### WORK TO COMPLETE
Find "This screenshot has width=1234, height=590." below and begin at its line; stop after the line with "Instruction: Enable the". Output those lines exactly, without pictures.

Extracted data entries
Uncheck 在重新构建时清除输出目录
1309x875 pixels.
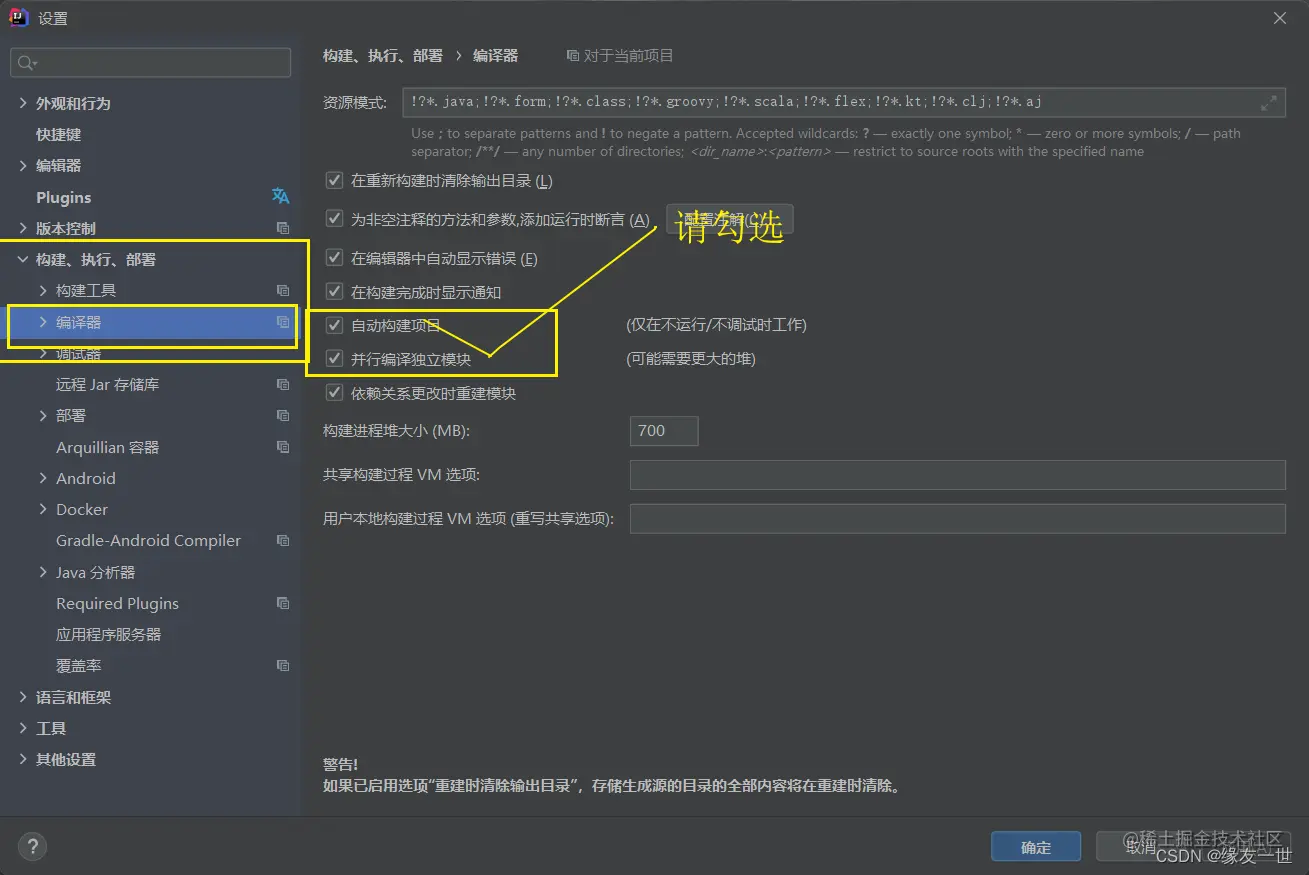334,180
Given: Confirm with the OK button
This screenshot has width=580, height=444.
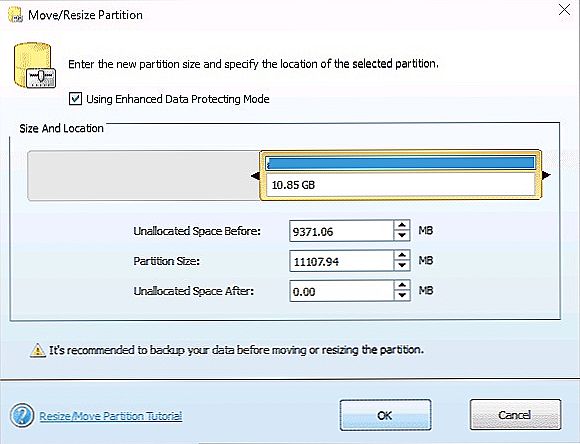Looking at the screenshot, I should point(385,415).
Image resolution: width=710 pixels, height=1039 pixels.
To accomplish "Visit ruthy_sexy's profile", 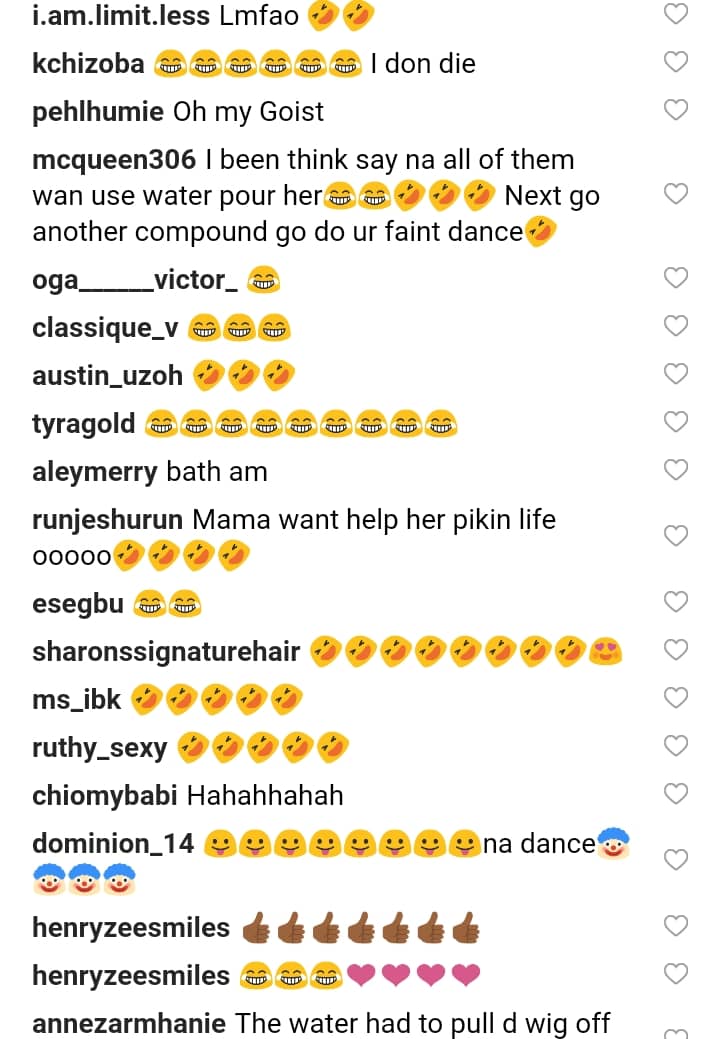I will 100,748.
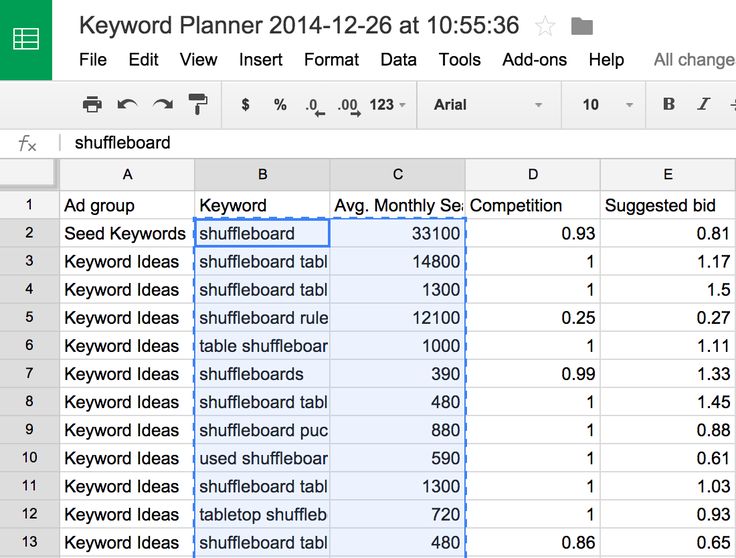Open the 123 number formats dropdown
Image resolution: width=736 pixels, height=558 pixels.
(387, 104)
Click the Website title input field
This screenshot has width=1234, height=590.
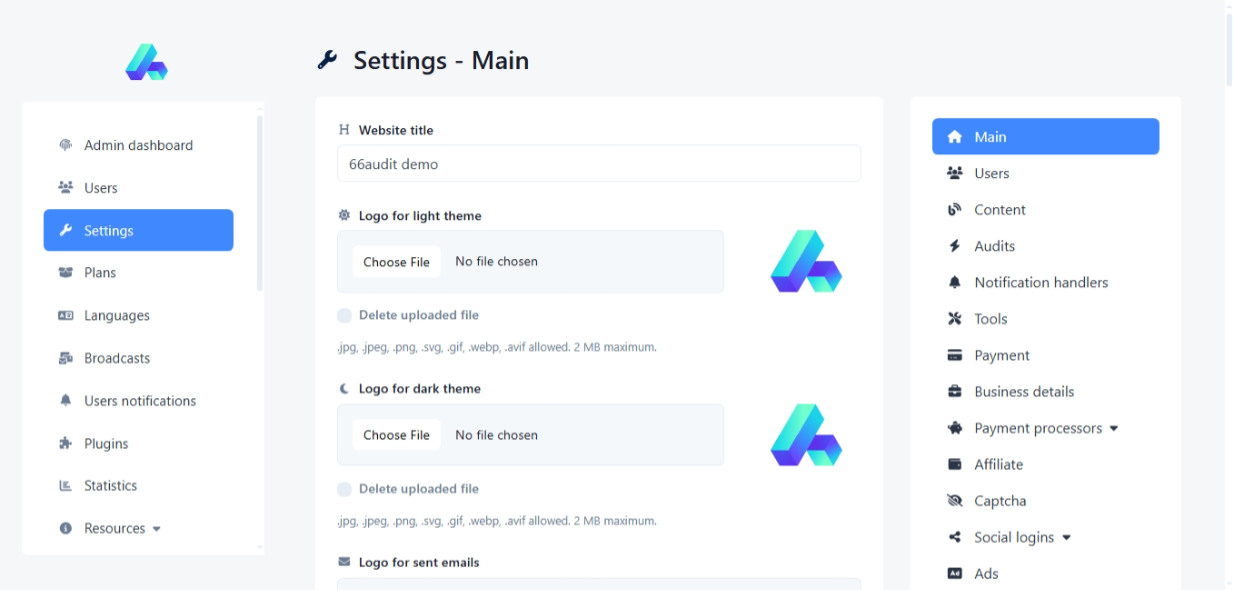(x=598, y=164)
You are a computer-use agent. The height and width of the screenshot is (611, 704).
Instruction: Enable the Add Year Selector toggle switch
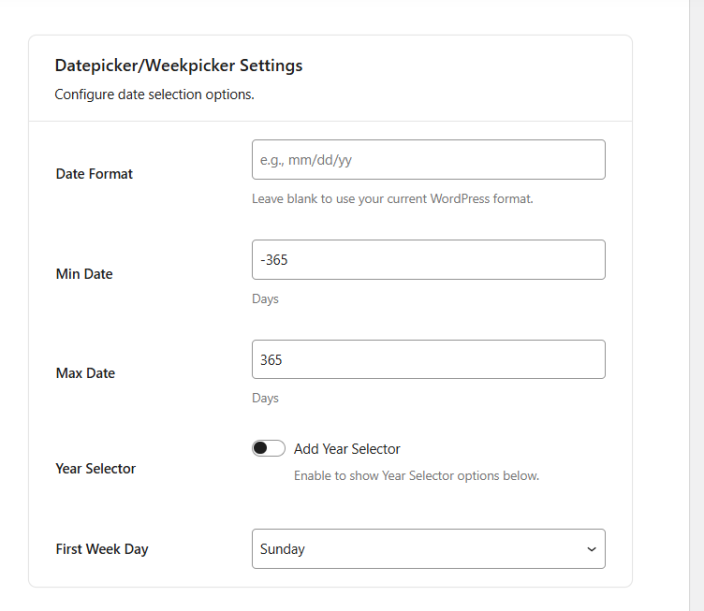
--
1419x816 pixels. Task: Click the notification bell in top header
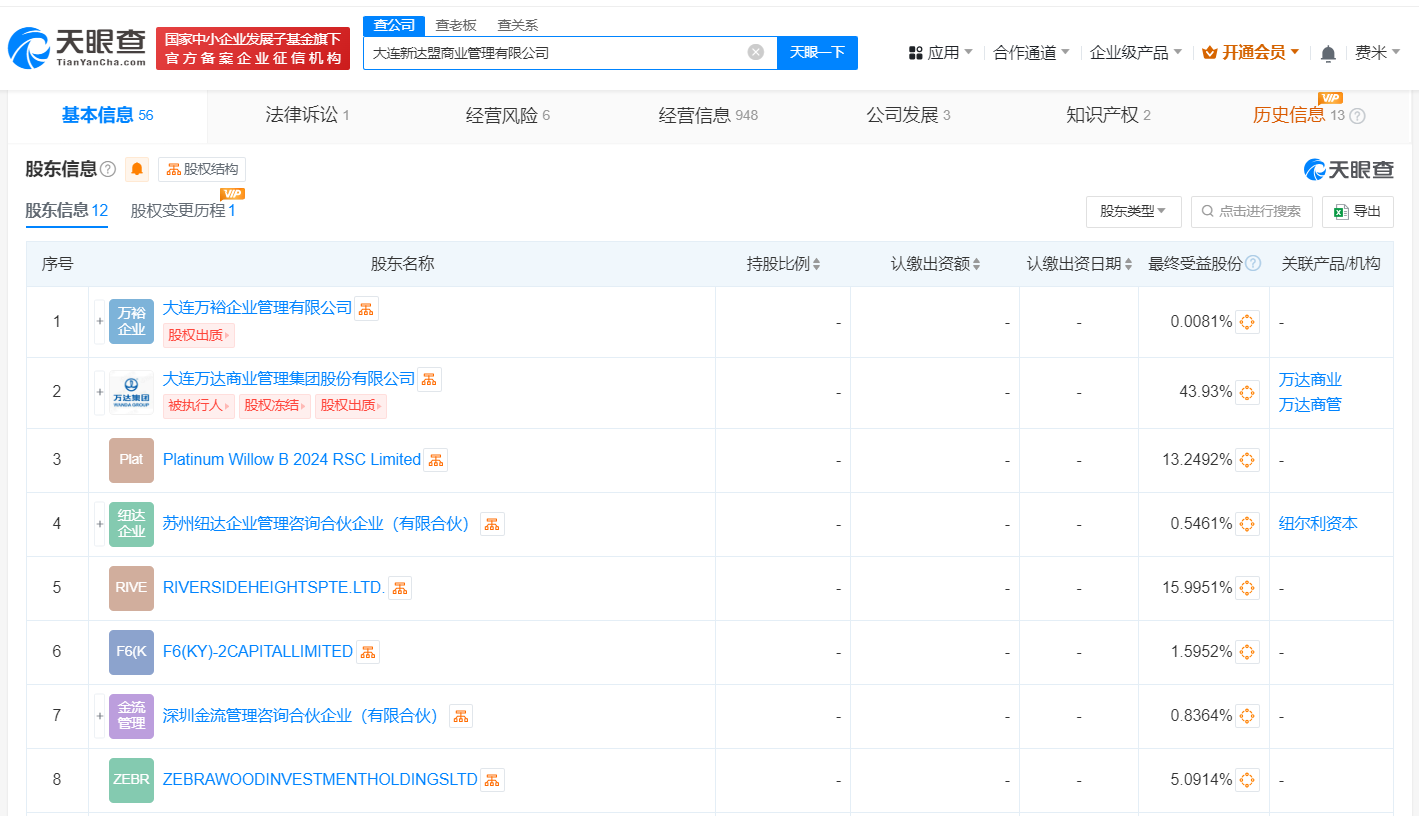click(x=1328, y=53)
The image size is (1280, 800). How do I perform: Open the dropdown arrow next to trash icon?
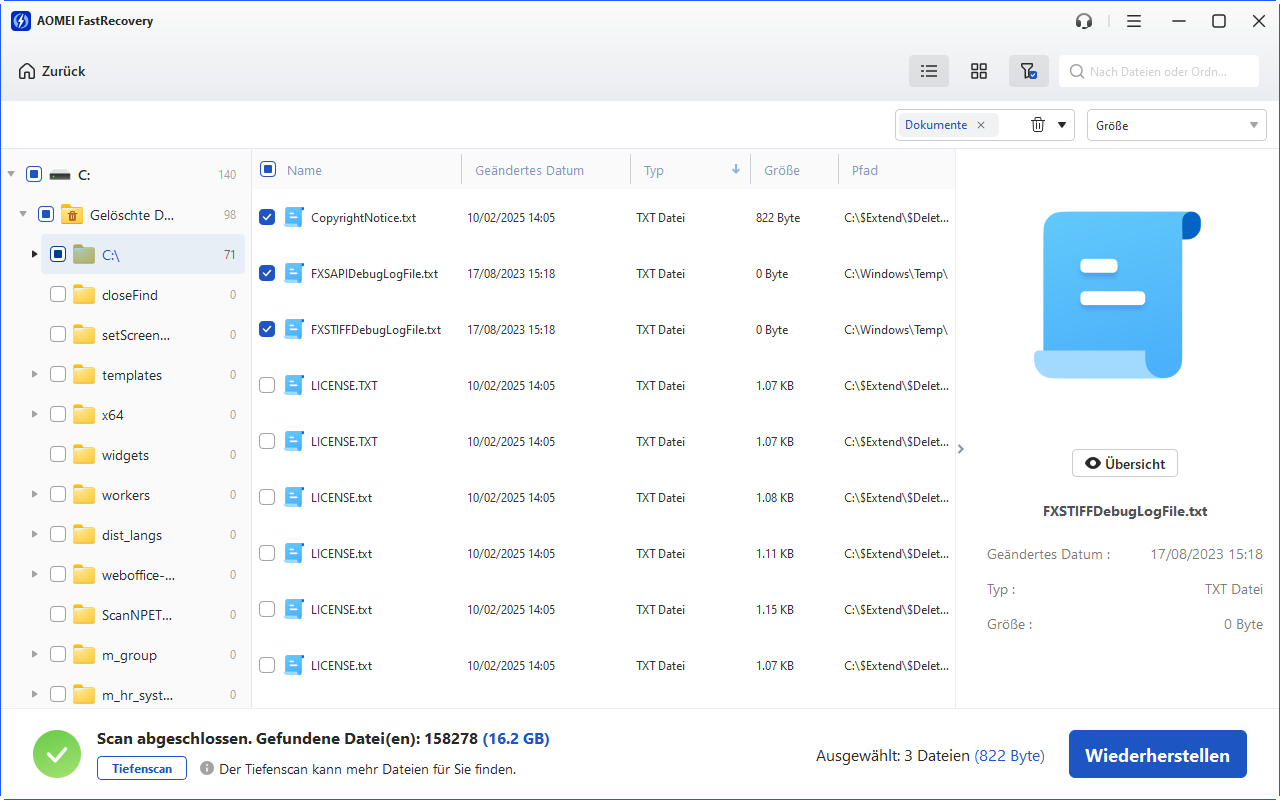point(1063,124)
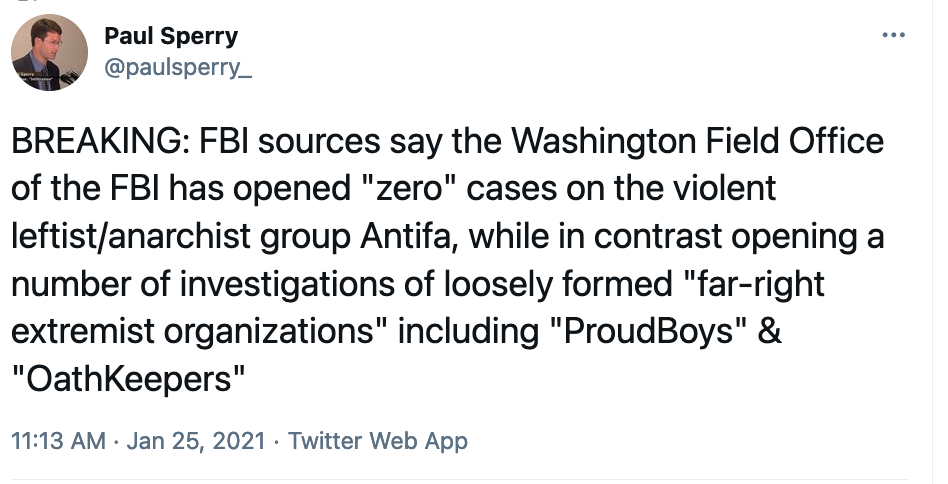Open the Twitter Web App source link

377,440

### EXERCISE SOLUTION
This screenshot has width=1234, height=590.
(x=598, y=164)
You are a computer-use agent. The height and width of the screenshot is (611, 704).
Instruction: Enable the Add Year Selector toggle switch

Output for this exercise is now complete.